Prompt >>
Copy the records below in full, changing no character.

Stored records
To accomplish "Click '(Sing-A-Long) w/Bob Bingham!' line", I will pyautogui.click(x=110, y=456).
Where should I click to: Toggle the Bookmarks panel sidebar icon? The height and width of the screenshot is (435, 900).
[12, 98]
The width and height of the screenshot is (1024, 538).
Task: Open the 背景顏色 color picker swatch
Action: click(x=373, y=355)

Exercise response >>
To accomplish "Click '(Sing-A-Long) w/Bob Bingham!' line", I will pyautogui.click(x=110, y=456).
Where should I click to: Toggle the Bookmarks panel sidebar icon? The height and width of the screenshot is (435, 900).
[12, 98]
The width and height of the screenshot is (1024, 538).
Task: Open the 背景顏色 color picker swatch
Action: click(x=373, y=355)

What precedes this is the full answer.